Over the next few weeks we will be sharing some case studies of our academic research from across the Bristol Business School. The first case study looks at Professor Wendy Philips research on redistributed manufacturing. Written by Jeremy Allen:
Health services around the world are under pressure to deliver affordable healthcare while addressing the needs of an aging population and deliver cost-effective, right-first-time treatments close to the point-of-need.
Fortunately, innovative manufacturing technologies such as 3D printing and advanced robotics mean that in the not-too-distant future, we may be able to make medical products in our home, or have print-on-demand personalised medicines made at the supermarket while we shop.
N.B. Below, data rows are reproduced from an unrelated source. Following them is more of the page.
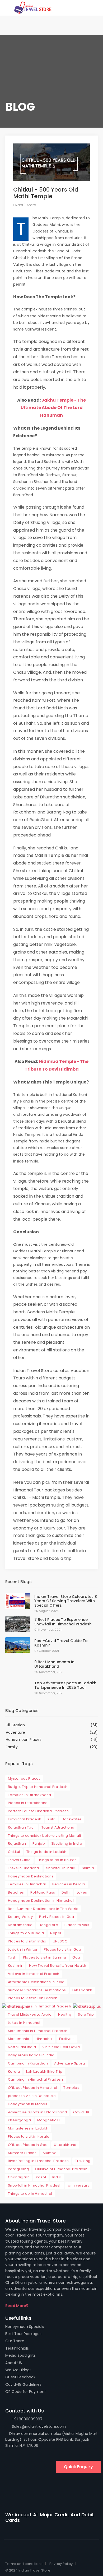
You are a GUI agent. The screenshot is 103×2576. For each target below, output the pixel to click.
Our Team (14, 2340)
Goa (76, 1957)
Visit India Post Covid (61, 2046)
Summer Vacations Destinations (37, 1990)
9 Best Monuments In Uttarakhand (54, 1664)
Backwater (71, 1819)
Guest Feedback (20, 2377)
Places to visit (76, 1924)
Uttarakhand (65, 2144)
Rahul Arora (25, 205)
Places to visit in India (27, 1941)
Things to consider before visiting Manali (44, 1835)
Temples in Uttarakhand (29, 1794)
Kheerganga (19, 2120)
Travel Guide (19, 1859)
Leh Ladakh (82, 1990)
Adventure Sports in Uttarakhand (37, 2112)
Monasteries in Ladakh (28, 2128)
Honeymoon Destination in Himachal (41, 1900)
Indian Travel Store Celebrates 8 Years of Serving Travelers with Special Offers (65, 1601)
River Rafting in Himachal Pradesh (38, 2160)
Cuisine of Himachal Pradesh (61, 2169)
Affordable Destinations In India (36, 1981)
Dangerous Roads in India (31, 2055)
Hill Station (15, 1725)
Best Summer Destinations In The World (43, 1908)
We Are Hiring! (18, 2370)
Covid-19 (81, 2112)
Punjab (38, 1843)
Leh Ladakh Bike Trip (44, 2071)
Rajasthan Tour (21, 1827)
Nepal (55, 1933)
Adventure (15, 1732)
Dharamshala (20, 1924)
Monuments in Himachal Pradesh (38, 2030)
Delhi (66, 1892)
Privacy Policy (61, 2563)
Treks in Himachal (24, 1868)
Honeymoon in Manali (27, 2104)
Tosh (12, 1957)
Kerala (14, 2071)
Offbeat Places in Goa (28, 2144)
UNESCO (60, 1941)
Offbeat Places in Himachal (32, 2087)
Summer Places (22, 2152)
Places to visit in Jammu (44, 1957)
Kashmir (15, 1965)
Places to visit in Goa (62, 1949)
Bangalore (48, 1924)
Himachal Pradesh (24, 1819)
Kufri (51, 1819)
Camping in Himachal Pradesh (35, 2079)
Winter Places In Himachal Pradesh (39, 2006)
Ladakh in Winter (23, 1949)
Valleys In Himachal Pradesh (33, 1973)
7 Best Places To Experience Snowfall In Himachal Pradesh (63, 1622)
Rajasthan (17, 1843)
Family (12, 1747)
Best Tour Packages (23, 2333)
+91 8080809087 (27, 2419)
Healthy (65, 2014)
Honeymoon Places (23, 1739)
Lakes (82, 1892)
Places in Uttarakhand (28, 1802)
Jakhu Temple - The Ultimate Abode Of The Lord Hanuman (53, 408)
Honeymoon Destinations (31, 1876)
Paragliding (18, 2169)
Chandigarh (19, 2177)
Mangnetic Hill (50, 2120)
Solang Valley (20, 1916)
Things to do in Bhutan (57, 1859)
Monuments (18, 2038)
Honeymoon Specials (24, 2326)
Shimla (88, 1868)
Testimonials (17, 2348)
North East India (22, 2046)
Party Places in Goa (56, 1916)
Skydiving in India (66, 1843)
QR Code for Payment (25, 2391)
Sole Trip (86, 2014)
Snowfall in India (61, 1868)
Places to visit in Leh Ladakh (33, 1998)
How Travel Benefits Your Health (57, 1965)
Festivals (67, 2038)
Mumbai (50, 2152)
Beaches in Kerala (68, 1884)
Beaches (16, 1892)
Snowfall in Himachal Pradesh (35, 2185)
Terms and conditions (24, 2563)
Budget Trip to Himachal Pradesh (37, 1786)
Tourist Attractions (57, 1827)
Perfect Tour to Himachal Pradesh (38, 1811)
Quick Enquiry (78, 2467)
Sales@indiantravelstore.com (38, 2426)
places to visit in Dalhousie (32, 2095)
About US (13, 2362)
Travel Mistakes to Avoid (30, 2014)
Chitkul (14, 1851)
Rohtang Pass (42, 1892)
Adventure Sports (70, 2063)
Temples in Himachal (27, 1884)
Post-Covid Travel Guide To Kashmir (61, 1643)
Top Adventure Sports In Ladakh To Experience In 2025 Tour (65, 1685)
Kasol (41, 2177)
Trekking (82, 2160)
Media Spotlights (20, 2355)
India (56, 2177)
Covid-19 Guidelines (23, 2384)
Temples (71, 2087)
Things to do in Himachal (30, 2193)
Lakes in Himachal (24, 2022)
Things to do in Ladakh (46, 1851)
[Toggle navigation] (83, 8)
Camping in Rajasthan (28, 2063)
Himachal (44, 2038)
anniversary (78, 2185)
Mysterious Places (24, 1778)
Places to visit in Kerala (28, 2136)
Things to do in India (26, 1933)
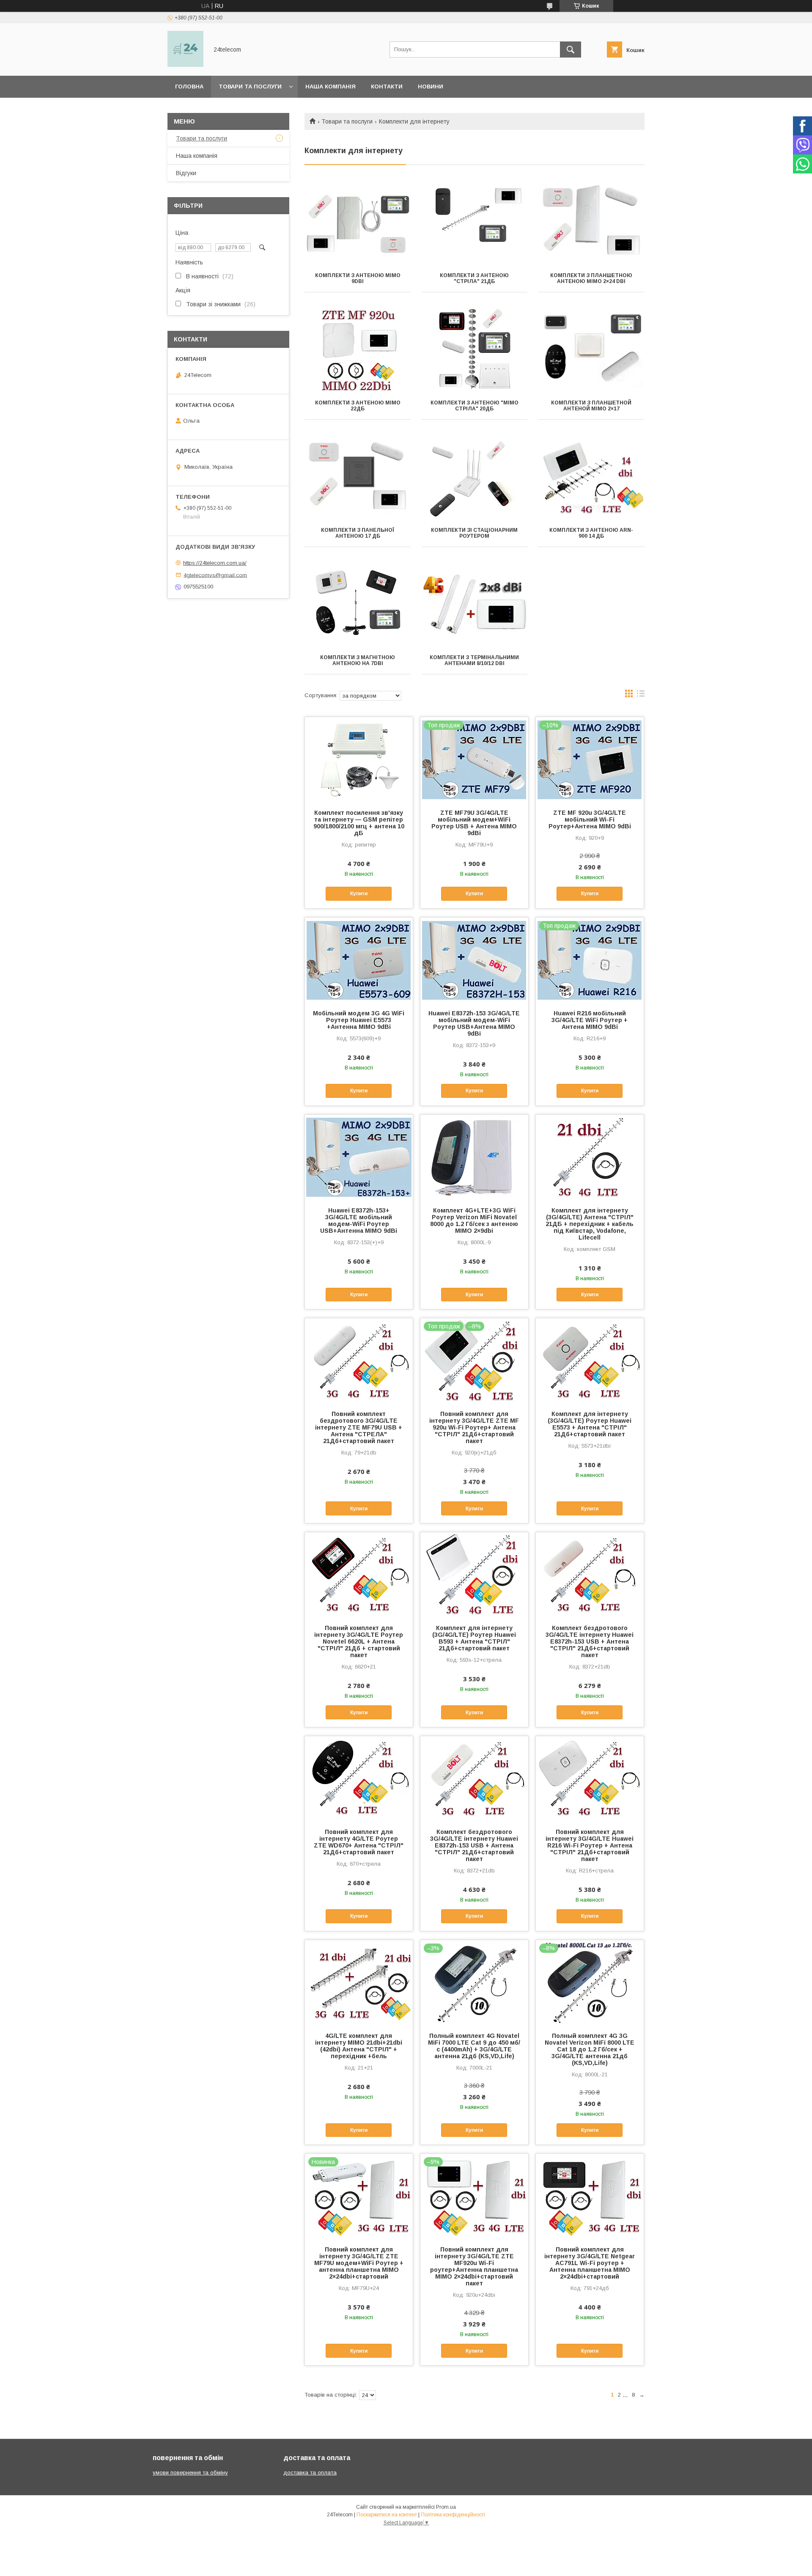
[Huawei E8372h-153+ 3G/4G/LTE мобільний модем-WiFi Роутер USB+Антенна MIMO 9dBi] (359, 1157)
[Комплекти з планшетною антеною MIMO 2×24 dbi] (591, 222)
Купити (359, 893)
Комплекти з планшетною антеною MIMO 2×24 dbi (591, 278)
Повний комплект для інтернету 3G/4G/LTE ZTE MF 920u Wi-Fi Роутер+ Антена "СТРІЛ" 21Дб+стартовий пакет (474, 1427)
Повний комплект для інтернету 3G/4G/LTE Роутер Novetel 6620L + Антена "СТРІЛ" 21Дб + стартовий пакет (358, 1641)
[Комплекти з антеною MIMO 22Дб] (357, 350)
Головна (189, 86)
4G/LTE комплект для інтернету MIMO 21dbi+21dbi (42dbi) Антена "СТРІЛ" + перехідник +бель (358, 2045)
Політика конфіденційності (453, 2515)
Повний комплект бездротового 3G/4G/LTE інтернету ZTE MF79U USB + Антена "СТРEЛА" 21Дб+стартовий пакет (358, 1427)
Bespoke devices such as prosthetics and orthotics could even be ordered online and delivered to our door the next day.
Paving the way for such a future is a research network called ‘Redistributed Manufacturing in Healthcare Network’ (RiHN). Led by Professor Wendy Phillips at the University of the West of England (UWE Bristol), RiHN has been investigating the implications and challenges involved in the Redistributed Manufacturing (RDM) of customised healthcare.
RDM is defined as technology, systems and strategies that change the economics and organisation of manufacturing, particularly in relation to location and scale. It supports smaller-scale precision manufacturing, enabling more efficient use of resources, reduced environmental impact and more resilient supply chains that are less susceptible to global shocks.
“The RiHN aims to deliver a collective vision of the research needed to position the UK at the forefront of healthcare manufacturing,” says Professor Phillips.
RiHN is the first dedicated study of RDM in healthcare and the findings have been of particular value to policy-makers and funders seeking to specify action and to direct attention where it is needed.
The team includes researchers involved in manufacturing, healthcare technologies, management and human factors from the Universities of Loughborough, Cambridge, Cranfield, Nottingham, Newcastle and UWE Bristol.
Professor Phillips and her team have produced a White Paper that explores applications in promising areas of healthcare that could benefit from RDM. The UK has a strong network of pro-active research-orientated universities, especially in the fields of medical research and manufacturing engineering, and the UK is well-positioned to become a world leader in this type of manufacturing.
One practical application for this type of manufacturing is likely to be in locations where there is an acute and urgent need for medical supplies, for example during humanitarian crises, natural disasters or even in conflict zones. The first hours are critical for saving lives or reducing the chances of debilitating conditions; this new model of manufacturing could enable rapid diagnosis, production and testing in remote conditions.
As advocated by the 2017 Industrial Strategy Fund, RDM presents an opportunity to shape new industrial capabilities, attract international talent, and advance new science and manufacturing capability. It can also incentivise investments in infrastructure and exploit the potential of digital innovation. Future research and investment in RDM is likely to improve health outcomes for patients and ultimately benefit the UK economy.